Il faut cette séparation d’avec le social pour que la politique regagne la noblesse et l’intégrité qu’elle corrompt quand elle se fourvoie hors de son domaine. Il faut que la société civile soit transparente et autonome pour cesser d’être pornographique, pour que les hommes se rencontrent au risque de leur générosité et de leur indifférence, pour que leur justice soit fête.
Texte extrait de La Liberté, deux ou trois choses que je sais d’elle…
Editions de l’Institut Economique de Paris, 1986, ouvrage épuisé.
[i] Ce texte formait à l’origine un chapitre de mon livre La Liberté, deux ou trois choses que je sais d’elle, publié aux Editions de l’Institut Economique de Paris en 1986. L’ouvrage est épuisé. Je n’autoriserai pas de réimpression, car depuis ce premier ouvrage, je suis devenu réaliste. Je croyais en écrivant ce livre qu’un État minimum de type libéral était possible. Je m’aperçois aujourd’hui que cette vision est utopique, les hommes de l’État, quelque garde-fou constitutionnel qu’on leur impose, trouveront toujours une bonne raison pour étendre leur pouvoir.

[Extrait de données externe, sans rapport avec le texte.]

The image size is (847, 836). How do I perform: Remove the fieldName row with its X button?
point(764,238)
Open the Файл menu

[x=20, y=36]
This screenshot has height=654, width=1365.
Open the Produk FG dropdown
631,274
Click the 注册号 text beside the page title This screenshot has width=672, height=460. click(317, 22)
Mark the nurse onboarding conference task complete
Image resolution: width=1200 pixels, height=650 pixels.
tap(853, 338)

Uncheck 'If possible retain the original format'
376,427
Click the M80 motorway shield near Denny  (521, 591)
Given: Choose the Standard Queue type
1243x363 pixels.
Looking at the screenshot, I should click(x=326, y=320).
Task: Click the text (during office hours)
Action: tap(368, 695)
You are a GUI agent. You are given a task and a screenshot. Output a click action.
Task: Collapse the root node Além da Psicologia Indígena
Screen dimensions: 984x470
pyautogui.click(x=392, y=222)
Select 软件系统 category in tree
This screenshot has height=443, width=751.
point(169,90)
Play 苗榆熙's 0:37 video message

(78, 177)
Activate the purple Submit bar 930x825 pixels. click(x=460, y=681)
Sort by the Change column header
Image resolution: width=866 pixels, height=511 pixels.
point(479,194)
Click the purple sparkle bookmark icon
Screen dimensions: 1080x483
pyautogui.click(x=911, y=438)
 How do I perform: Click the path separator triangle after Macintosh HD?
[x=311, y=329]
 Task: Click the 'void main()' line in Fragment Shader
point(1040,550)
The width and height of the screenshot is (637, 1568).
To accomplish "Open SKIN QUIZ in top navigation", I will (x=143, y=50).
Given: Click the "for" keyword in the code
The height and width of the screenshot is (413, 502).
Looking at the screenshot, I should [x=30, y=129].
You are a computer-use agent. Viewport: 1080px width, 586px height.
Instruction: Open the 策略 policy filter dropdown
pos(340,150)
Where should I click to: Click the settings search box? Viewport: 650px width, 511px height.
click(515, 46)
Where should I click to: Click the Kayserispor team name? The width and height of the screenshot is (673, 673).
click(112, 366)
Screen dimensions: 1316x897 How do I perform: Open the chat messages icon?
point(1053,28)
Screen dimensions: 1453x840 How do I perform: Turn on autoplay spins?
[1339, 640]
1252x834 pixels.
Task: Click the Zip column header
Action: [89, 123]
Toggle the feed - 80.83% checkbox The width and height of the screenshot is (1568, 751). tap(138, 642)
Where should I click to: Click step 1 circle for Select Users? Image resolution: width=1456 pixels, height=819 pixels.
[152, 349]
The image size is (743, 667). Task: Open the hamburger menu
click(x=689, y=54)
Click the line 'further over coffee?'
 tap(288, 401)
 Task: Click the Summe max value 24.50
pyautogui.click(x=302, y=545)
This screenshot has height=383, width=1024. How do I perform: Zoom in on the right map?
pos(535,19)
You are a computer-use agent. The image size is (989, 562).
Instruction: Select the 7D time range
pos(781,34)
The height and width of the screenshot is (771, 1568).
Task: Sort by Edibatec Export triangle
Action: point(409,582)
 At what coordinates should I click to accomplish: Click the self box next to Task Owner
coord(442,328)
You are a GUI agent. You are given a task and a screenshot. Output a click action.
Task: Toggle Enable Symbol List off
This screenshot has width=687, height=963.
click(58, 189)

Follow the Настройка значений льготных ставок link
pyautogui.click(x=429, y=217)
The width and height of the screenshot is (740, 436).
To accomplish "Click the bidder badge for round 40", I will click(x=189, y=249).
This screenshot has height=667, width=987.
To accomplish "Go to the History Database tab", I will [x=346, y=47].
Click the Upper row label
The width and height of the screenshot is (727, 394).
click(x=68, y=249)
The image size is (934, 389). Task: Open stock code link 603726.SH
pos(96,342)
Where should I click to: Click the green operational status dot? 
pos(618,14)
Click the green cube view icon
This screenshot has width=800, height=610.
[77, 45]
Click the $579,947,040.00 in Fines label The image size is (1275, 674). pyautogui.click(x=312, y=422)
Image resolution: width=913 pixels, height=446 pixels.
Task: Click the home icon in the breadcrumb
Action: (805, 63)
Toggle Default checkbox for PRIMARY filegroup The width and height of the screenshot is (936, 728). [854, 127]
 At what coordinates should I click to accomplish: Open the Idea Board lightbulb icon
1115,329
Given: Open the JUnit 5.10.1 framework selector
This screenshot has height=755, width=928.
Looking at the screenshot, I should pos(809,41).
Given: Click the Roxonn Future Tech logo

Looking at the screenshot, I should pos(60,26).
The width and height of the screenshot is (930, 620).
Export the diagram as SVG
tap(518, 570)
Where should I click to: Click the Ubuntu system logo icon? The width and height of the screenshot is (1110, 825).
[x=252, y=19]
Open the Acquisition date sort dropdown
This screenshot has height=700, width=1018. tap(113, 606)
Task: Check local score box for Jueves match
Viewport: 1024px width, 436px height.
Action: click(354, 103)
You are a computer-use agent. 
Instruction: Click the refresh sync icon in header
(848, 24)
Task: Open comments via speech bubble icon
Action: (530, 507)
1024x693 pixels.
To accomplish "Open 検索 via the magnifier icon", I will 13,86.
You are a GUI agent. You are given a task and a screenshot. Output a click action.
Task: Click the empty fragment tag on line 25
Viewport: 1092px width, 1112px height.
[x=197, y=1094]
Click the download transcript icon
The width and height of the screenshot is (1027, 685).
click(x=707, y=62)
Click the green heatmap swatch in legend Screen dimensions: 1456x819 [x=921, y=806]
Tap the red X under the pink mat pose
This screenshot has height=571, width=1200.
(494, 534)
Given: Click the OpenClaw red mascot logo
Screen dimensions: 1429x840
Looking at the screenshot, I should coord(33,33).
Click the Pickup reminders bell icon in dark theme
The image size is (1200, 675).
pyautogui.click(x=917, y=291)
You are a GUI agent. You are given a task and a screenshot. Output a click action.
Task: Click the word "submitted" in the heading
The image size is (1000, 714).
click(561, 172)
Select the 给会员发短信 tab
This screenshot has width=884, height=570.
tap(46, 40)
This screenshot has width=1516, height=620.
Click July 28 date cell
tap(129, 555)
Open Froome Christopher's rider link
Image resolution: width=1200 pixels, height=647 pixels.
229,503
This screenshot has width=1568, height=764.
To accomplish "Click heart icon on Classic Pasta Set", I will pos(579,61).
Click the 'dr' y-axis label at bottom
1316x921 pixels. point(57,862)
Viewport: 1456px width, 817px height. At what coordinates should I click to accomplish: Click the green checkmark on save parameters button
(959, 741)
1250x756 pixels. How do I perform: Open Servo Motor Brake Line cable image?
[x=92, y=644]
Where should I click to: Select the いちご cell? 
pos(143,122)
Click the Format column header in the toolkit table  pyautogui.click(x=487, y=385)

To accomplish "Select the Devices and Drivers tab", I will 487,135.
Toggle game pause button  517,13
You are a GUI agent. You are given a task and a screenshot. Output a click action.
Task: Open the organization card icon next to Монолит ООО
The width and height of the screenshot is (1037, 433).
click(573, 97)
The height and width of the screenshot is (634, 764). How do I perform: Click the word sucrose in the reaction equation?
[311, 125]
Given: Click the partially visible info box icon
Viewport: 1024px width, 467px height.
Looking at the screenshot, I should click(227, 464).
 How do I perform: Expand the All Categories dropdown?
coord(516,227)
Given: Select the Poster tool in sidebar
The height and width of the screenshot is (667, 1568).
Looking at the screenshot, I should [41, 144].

La seule position réaliste est de supprimer l’instrument de l’oppression, pas d’imaginer qu’on pourrait le limiter. Cependant, j’ai la faiblesse de croire que certains passages de ce livre ont encore un intérêt aujourd’hui, et je les fais circuler sous forme de tirés à part, photocopiés ou d’affichés sur la toile (voir en particulier www.liberalia.com).